*Extracted records:*
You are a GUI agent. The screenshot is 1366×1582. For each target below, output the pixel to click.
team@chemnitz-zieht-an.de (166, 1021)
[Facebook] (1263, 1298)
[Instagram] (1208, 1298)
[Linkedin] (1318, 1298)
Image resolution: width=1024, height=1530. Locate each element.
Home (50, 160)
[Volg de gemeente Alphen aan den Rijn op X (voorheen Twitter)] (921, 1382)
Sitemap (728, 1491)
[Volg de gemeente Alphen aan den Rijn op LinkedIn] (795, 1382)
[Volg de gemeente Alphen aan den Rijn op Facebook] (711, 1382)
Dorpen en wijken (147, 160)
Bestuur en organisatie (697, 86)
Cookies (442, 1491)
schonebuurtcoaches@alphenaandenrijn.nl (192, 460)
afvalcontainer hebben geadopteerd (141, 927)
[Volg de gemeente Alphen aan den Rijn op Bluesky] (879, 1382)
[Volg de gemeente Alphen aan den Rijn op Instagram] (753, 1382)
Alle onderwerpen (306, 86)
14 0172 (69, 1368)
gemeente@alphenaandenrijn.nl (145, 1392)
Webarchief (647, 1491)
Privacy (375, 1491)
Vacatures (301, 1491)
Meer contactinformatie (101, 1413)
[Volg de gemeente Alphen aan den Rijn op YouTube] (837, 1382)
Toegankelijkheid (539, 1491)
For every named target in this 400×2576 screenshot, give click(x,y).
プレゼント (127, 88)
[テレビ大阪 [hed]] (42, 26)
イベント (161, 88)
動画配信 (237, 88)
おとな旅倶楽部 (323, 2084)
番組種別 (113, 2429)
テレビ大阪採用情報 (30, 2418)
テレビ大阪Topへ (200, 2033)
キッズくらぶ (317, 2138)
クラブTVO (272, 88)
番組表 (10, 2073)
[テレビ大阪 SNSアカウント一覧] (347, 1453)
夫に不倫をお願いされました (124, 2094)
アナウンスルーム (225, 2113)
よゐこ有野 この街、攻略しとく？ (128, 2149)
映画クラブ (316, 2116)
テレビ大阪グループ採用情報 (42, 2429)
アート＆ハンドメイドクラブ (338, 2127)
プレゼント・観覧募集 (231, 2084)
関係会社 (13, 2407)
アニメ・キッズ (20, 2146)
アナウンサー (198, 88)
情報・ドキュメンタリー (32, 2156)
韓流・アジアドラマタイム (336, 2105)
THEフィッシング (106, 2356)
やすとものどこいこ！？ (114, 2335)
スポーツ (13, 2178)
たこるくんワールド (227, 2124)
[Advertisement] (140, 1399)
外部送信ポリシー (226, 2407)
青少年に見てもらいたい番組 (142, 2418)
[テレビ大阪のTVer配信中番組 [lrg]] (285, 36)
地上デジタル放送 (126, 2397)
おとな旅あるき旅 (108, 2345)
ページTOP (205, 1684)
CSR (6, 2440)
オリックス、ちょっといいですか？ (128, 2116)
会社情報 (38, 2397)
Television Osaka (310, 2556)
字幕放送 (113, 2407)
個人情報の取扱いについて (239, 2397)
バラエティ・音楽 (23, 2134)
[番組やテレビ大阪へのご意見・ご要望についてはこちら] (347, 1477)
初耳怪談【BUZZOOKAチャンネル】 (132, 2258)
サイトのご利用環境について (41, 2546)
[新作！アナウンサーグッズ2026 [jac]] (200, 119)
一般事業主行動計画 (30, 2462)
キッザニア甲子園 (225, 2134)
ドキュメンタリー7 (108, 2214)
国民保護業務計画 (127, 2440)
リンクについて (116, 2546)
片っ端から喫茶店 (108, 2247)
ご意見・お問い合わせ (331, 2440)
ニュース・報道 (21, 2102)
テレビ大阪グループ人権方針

*How to complete this task:* Scan the material above for the string "Instagram". Return each line where it occurs.

*Completed task:*
[Instagram] (1208, 1298)
[Volg de gemeente Alphen aan den Rijn op Instagram] (753, 1382)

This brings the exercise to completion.